- Extracted material:
######
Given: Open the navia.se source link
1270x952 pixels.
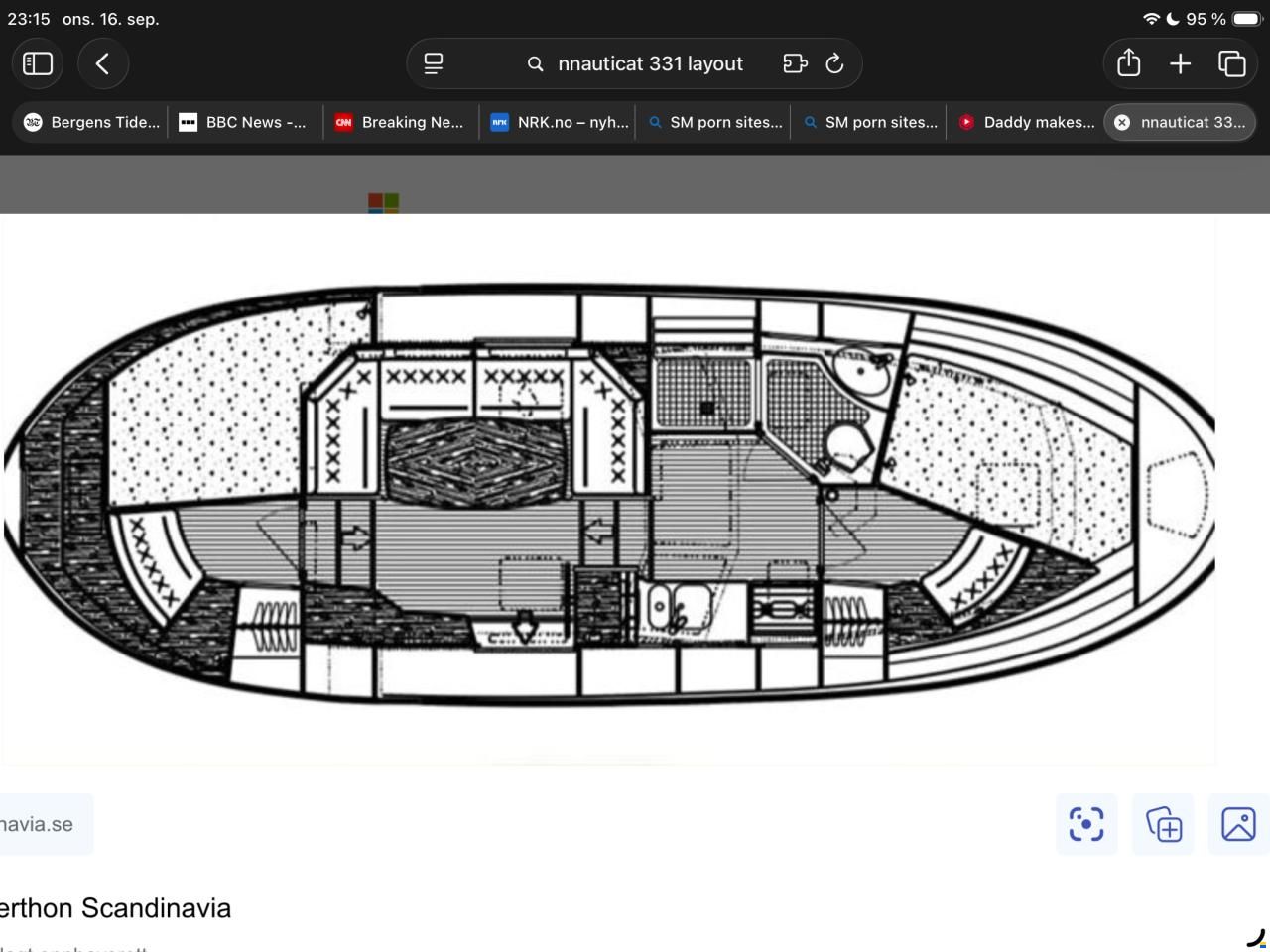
######
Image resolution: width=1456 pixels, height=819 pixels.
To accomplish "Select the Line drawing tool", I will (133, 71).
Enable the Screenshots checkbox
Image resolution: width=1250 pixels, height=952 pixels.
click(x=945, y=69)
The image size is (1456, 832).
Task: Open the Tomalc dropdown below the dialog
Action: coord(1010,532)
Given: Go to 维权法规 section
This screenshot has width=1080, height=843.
######
- Required work:
Write everything from the line containing "Given: Open the navia.se source link" down to the line containing "1270x952 pixels." as a JSON list of strings, one string per line. Leave out any blank lines.

- Finished exercise:
[
  "Given: Open the navia.se source link",
  "1270x952 pixels."
]